Марине

– «Моим стихам, написанным так рано»… Но стихи вообще не случаются «вовремя», ни в одну из эпох. В вегетарианскую – раздражают мерного обывателя с его просчитанным ритмом жизни; при тирании и автократии, это всегда прямой вызов устоям, безотносительно политической позиции автора. В этом смысле, судьба Цветаевой не могла быть счастливой, независимо от тяжести личных ошибок.

– Но могла бы – более благополучной житейски. В этом смысле, возвращение из Чехии в лоно мачехи-России – непоправимая ошибка, связанная ещё и с простительной детской наивностью (чего стоят искренние письма тов. Сталину, который, узнав правду, якобы во всём разберётся). Крупному художнику, обречённому на фатум извечного недопонимания даже от близких, лучше коротать быт в благополучных системах.
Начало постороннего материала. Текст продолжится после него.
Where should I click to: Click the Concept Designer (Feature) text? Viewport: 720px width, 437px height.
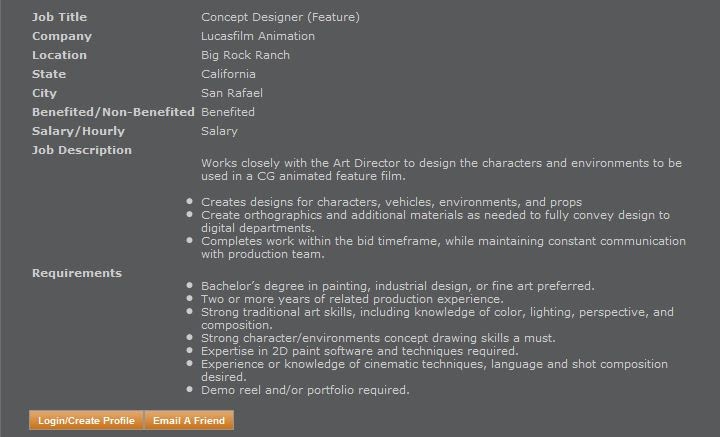pos(280,17)
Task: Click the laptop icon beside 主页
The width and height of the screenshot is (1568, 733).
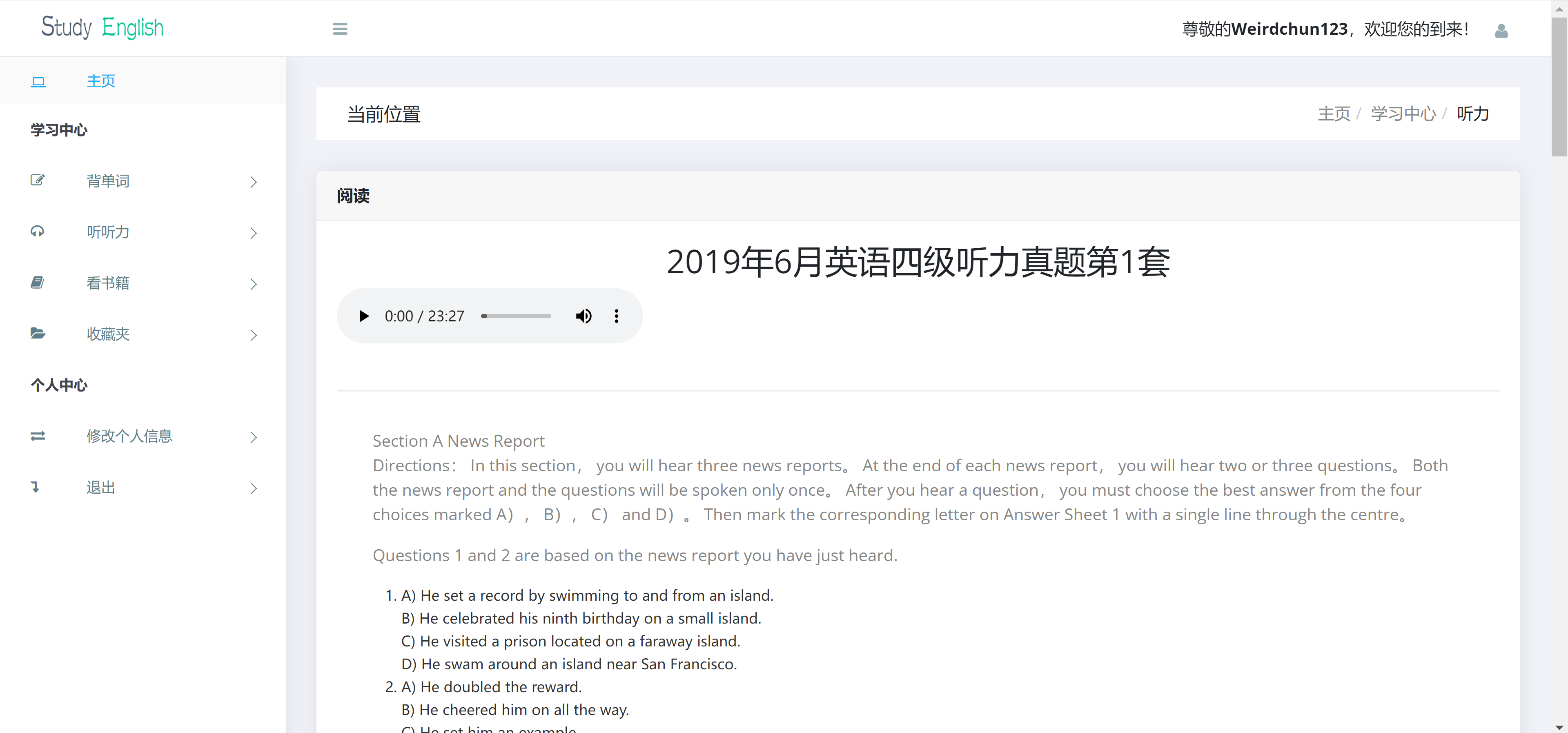Action: tap(38, 82)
В конечном итоге, эмиграция Бродского и Довлатова в Америку была насущна не по идейным соображениям (оба были аполитичны, насколько это возможно), а для того, чтобы оба могли продолжать писать, преподавать, творить и не ушли с ощущением недоговорённости. Эта эмиграция была нужна мировой литературе.

– Но в сталинскую эпоху исключён всякий намёк на happy-end; под секиру могут угодить даже умные приспособленцы. В этой концентрации бесчеловечности, где риск помереть с голоду тождественен тюрьме и репрессиям, все изящные теоретизирования о духовной аскетике умолкают. Ты остаёшься один на один с Богом, и Он смотрит, каков твой выбор. Ровно поэтому, невозможно осуждать путь и биографию Цветаевой людям, расстраивающимся от вышедшего из строя климат-контроля в авто при -10 за окном. И не мне её судить.

– Потому что не вышло никакого символичного финала – скажем, с репликой собрата по несчастью «Чтобы знали!» в адрес любимой женщины и с ощущением завершённости главного труда. Елабуга, глушь, тотальное равнодушие и звериный оскал бытия. Страшная плата за то, что душа – сбылась. И немногие вынесут даже опилки от такого Креста.

– Не ведая о совокупности биографии Цветаевой, я всегда понимал её плохо. Поэтически – она, как и Ахматова, кусалась слишком по-женски: прочтя впервые «Я тебя отвоюю», произнёс вслух сам себе – Глупость, бессмысленно! Если нет даже шажка навстречу, надо уходить вне сожалений. И уединялся на кухне с философской свечой под куда более мудрого и диалектичного, на мой вкус, Бродского. Выше него среди всех шестидесятников и плеяды авторов Серебряного века для тогдашнего худощавого юноши не было никого.

– Чуть позже прочёл, что Иосиф в своих американских лекциях неоднократно называл Марину вершиной русской поэзии. Он-то, конечно, опытно знал, что есть вот этот некнижный холод бытия, когда тебя голым вышвыривают на мороз, и обретается страшная ясность: кто тебе истинно дорог, и кому дорог ты.

– Я не раз грустно иронизировал: если представить вечер памяти крупного художника, на нём желанны и органичны все, кроме виновника торжества. Художник удобен в книжках, изящных цитатах и фальшивых воспоминаниях «друзей». И сколько дат – столько будет множиться эта пошлость.

– Но друзей и возлюбленных у Цветаевой не осталось. Как и географической родины. Пережив схожее, подружиться возможно только с творцом всего сущего. Оттого, в нечастых снах у меня нет ни единого вопроса к Марине. Я прошу лишь об одном: снова что-нибудь прочесть.